Como cuna histórica de la ciudad, el Dam, que significa presa en neerlandés, fue construido sobre el río Amstel por Florent V de Holanda en el siglo XIII. Su creación permitió dar lugar a Damrak, el primer puerto del país, que fue cegado cinco décadas después. En este espacio rectangular se levantó en 1655 la sede del gobierno, donde llegó a residir Bonaparte. Convertida en un lugar de poder e intercambios, la plaza pronto se conectó con el nuevo puerto mediante un ingenioso sistema de canales.
En 1408 se erigió la Nieuwe Kerk, la iglesia gótica, siguiendo el modelo de su homóloga de Amiens. Tras sufrir dos incendios, su fachada ha evolucionado considerablemente desde sus orígenes. Al ser un templo nacional, los soberanos reciben allí sus investiduras y se organizan los funerales de las figuras más importantes del país.
El monumento nacional fue erigido en 1956 por Jacob Oud. Cada 4 de mayo, más de 20.000 personas se reúnen allí para la gran jornada nacional del recuerdo.
Cada año, con motivo del Nationale Tulpendag (día nacional del tulipán), se instala un jardín efímero en la Plaza Dam. Si te encuentras por los alrededores en esas fechas, es una cita que merece la pena.

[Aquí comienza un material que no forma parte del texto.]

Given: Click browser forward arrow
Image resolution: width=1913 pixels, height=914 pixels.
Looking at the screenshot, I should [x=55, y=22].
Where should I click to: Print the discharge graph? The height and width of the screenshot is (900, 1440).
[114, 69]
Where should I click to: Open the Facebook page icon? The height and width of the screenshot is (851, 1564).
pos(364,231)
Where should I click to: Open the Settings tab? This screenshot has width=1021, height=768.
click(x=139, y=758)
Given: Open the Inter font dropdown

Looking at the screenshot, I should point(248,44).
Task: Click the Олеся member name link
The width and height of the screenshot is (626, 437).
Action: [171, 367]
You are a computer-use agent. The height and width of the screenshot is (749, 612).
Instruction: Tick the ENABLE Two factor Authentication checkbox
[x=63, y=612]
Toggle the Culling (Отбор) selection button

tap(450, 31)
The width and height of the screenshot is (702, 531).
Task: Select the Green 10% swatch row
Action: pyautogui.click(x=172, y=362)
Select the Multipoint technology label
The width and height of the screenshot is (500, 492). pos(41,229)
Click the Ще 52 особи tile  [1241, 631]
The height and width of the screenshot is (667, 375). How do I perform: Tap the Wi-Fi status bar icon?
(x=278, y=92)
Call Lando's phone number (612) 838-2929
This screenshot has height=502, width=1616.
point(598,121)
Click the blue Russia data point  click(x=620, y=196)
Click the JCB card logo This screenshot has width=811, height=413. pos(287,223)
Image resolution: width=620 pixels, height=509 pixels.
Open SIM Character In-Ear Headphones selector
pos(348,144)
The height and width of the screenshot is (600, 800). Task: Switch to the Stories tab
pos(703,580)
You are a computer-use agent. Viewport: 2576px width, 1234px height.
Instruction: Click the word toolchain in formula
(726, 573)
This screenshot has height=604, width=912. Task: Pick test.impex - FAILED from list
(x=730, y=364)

Esta plaza central, típica de las grandes ciudades del norte, es el lugar ideal para reunirse con amigos y tener una primera impresión de lo que nos espera en Ámsterdam. Visitada durante el día, esta plaza estaba muy animada, con bailarines, artistas callejeros... y también muy concurrida. Edificios notables rodean esta plaza y la convierten en uno de los lugares más conocidos e importantes de la ciudad. Un anticipo de lo que íbamos a descubrir después.